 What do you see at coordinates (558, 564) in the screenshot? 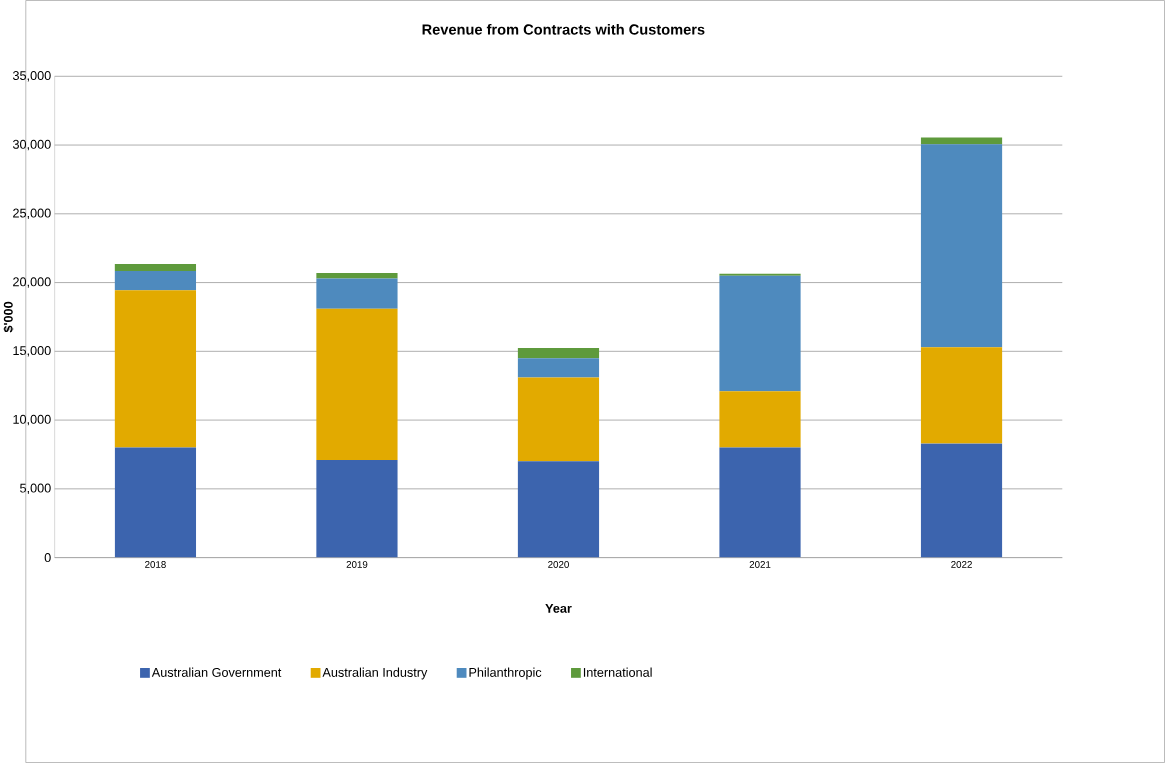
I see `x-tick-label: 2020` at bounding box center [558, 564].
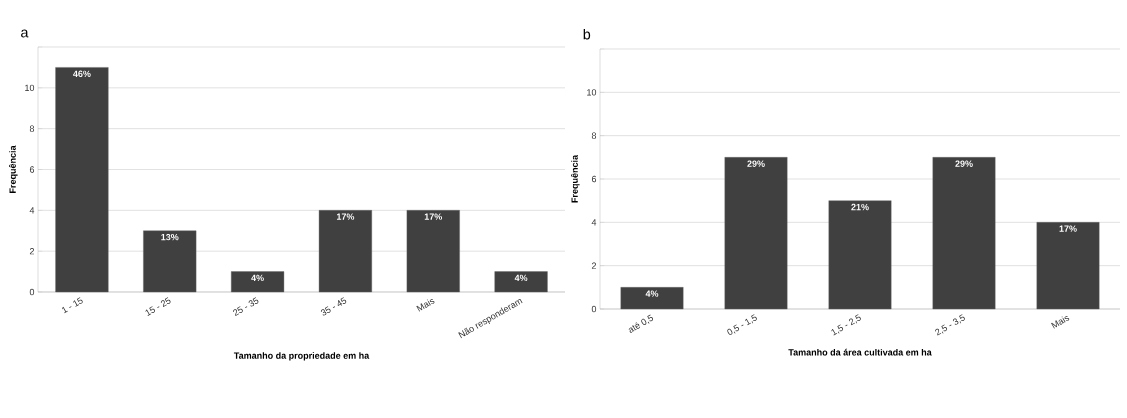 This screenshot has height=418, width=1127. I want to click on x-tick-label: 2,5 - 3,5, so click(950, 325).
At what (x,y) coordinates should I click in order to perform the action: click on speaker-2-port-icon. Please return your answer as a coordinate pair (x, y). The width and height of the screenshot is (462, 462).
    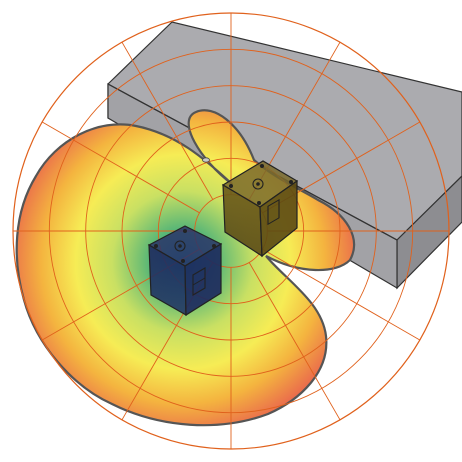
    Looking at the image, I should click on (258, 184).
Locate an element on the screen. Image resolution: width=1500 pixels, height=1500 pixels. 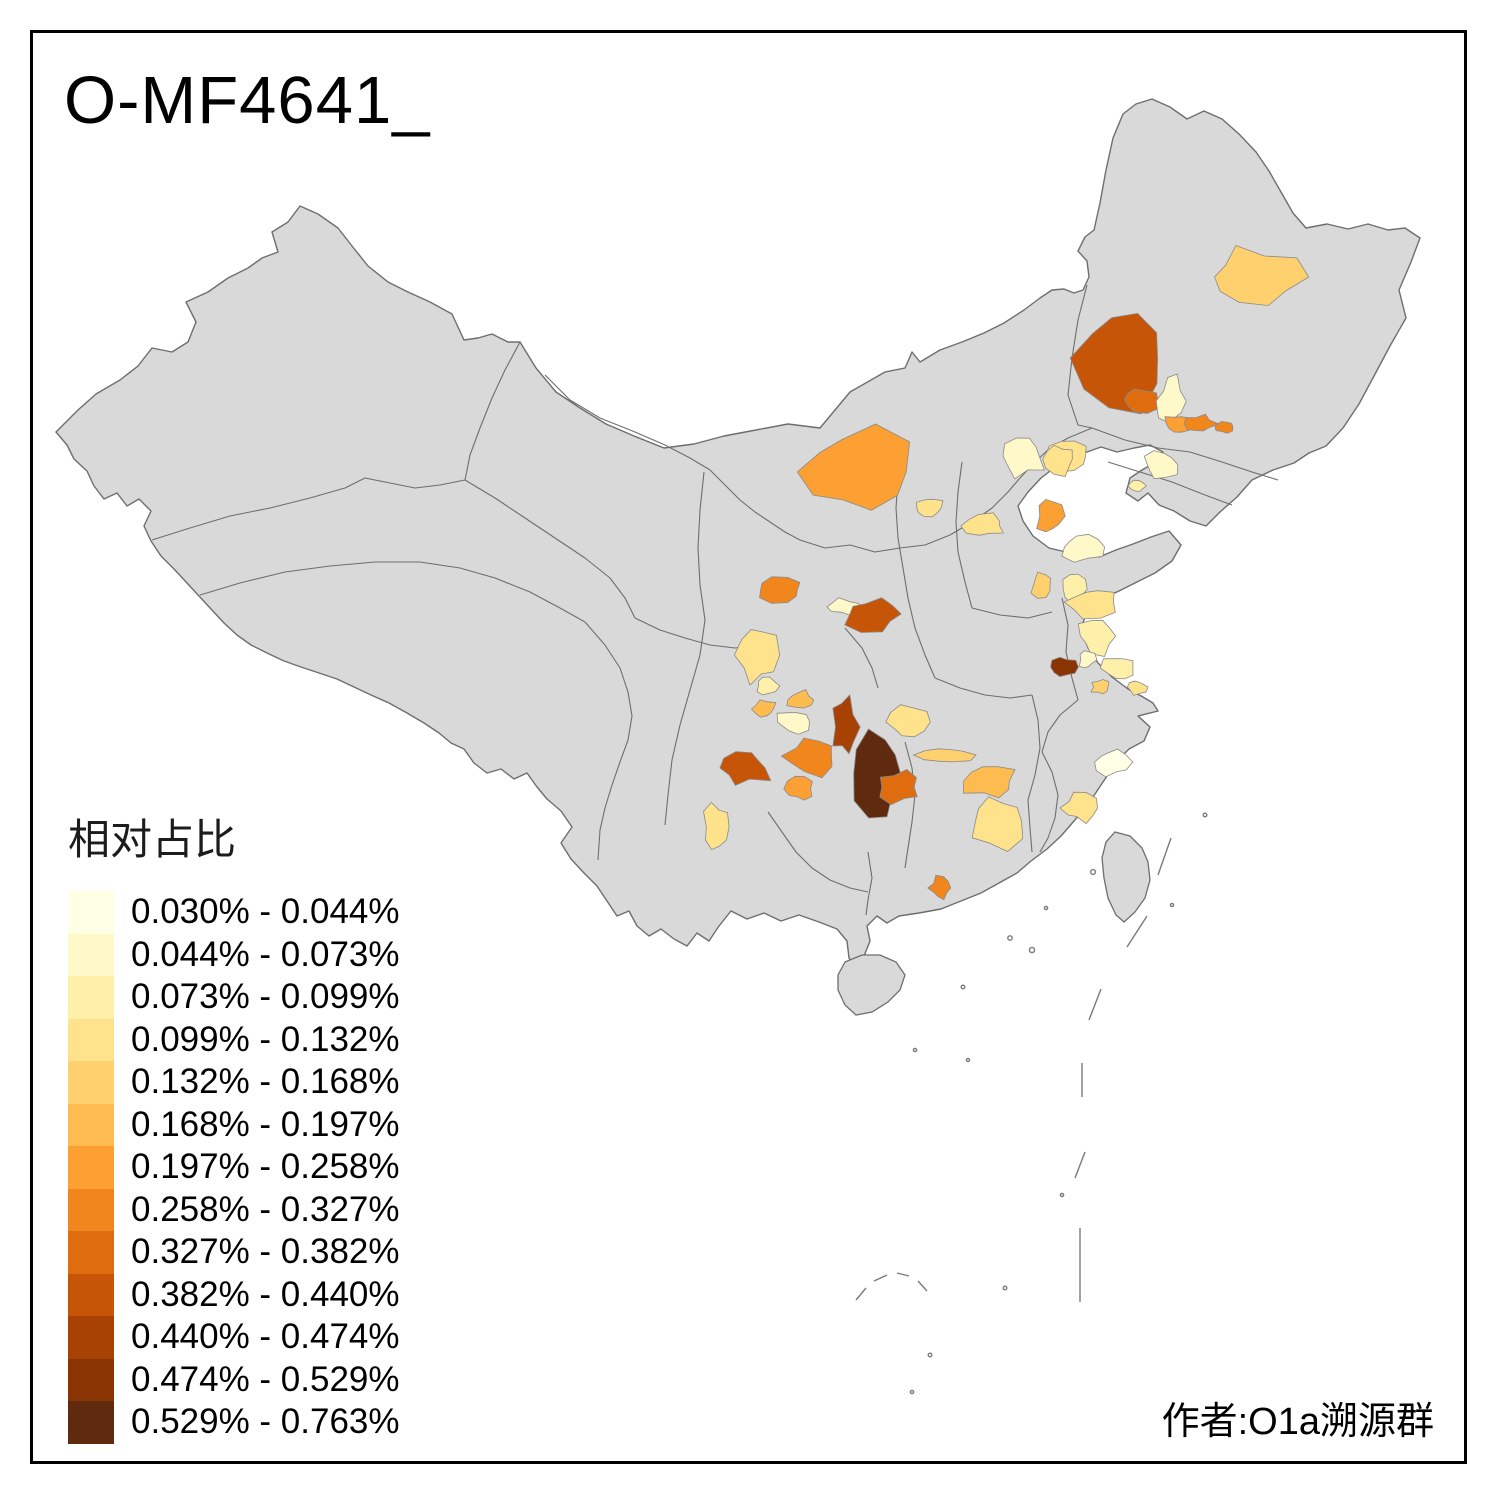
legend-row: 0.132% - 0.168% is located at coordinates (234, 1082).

---

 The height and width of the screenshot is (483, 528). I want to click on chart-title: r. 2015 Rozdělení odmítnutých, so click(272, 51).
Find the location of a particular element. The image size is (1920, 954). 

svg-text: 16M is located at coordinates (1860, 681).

==

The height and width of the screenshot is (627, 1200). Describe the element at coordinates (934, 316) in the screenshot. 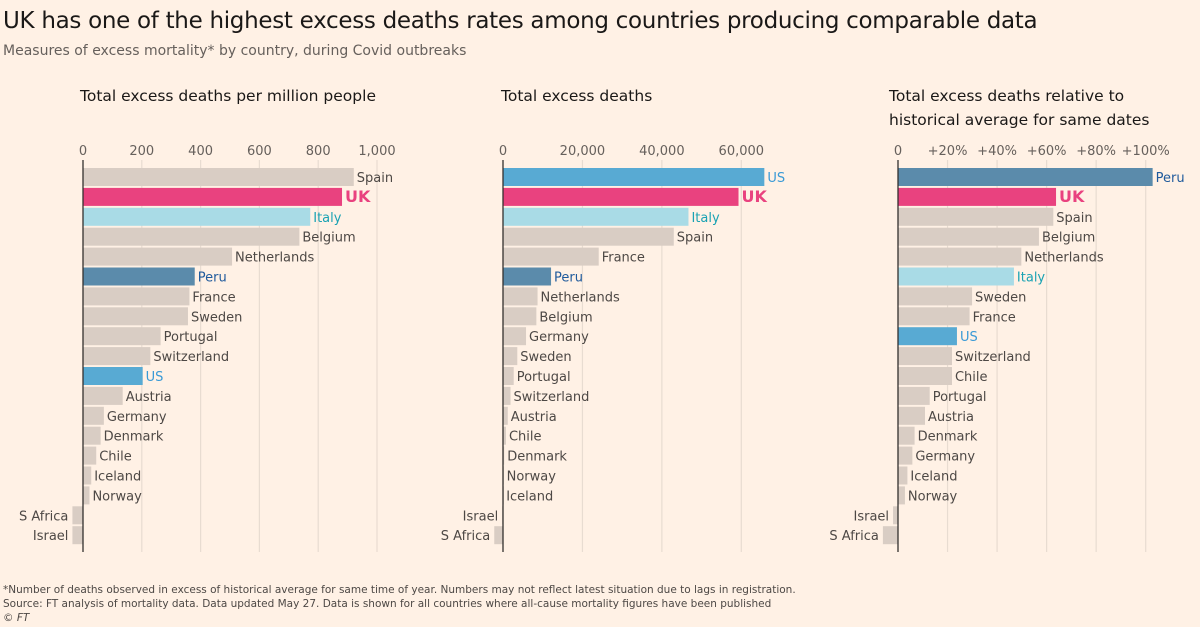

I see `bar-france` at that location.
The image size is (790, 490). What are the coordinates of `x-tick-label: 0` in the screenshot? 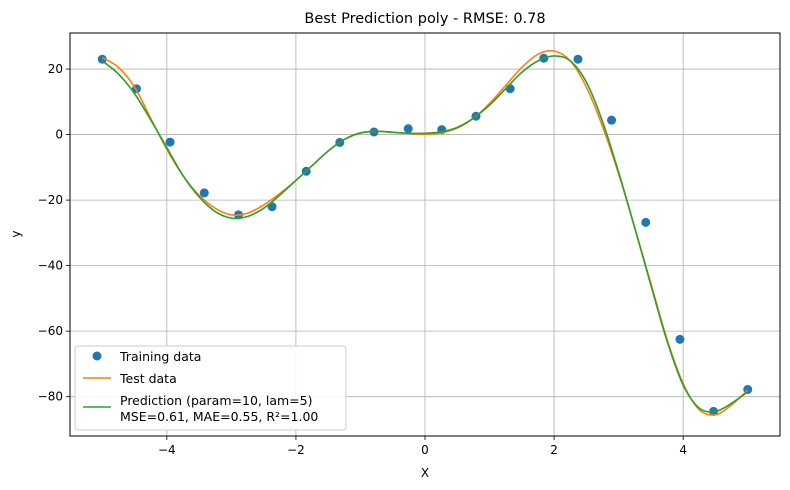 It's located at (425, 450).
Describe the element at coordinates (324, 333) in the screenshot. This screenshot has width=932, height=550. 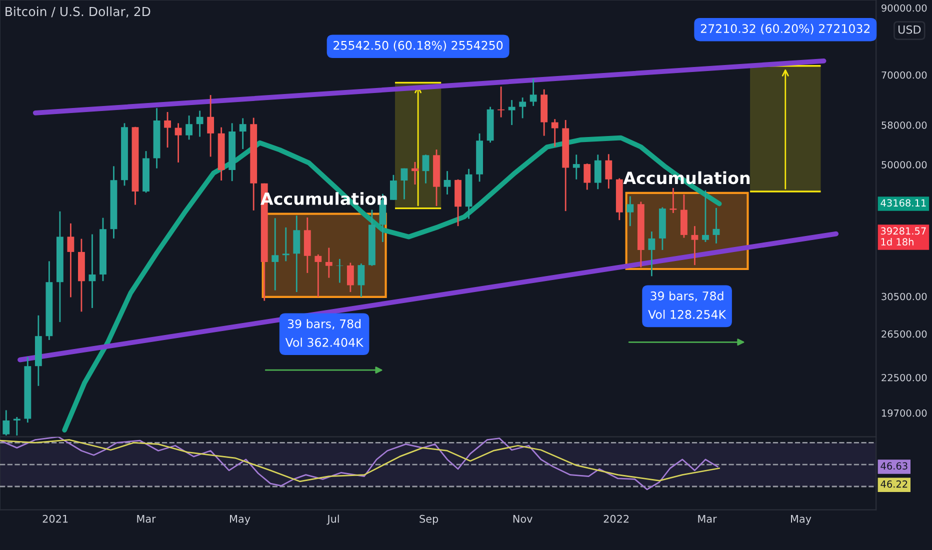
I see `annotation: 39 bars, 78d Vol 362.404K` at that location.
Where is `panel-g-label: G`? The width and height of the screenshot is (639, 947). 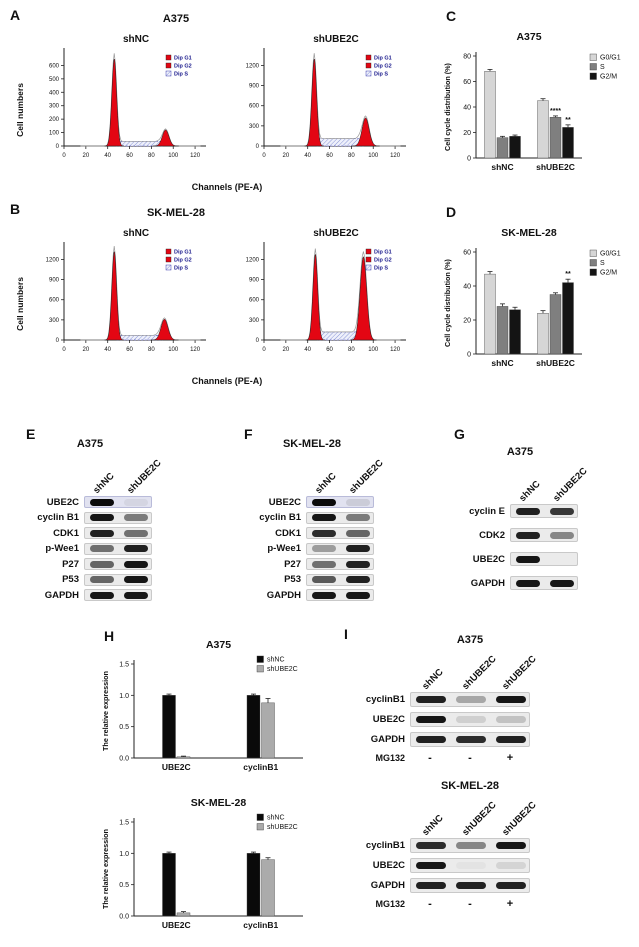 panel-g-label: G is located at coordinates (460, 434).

Work task: Copy the listing word for word, beginning with the line that contains "The height and width of the screenshot is (483, 528)." and going on through the line that contains "svg-text: 16M is".

Your solution:
 The height and width of the screenshot is (483, 528). I want to click on chart-title: r. 2015 Rozdělení odmítnutých, so click(272, 51).
Find the location of a particular element. The image size is (1920, 954). 

svg-text: 16M is located at coordinates (1860, 681).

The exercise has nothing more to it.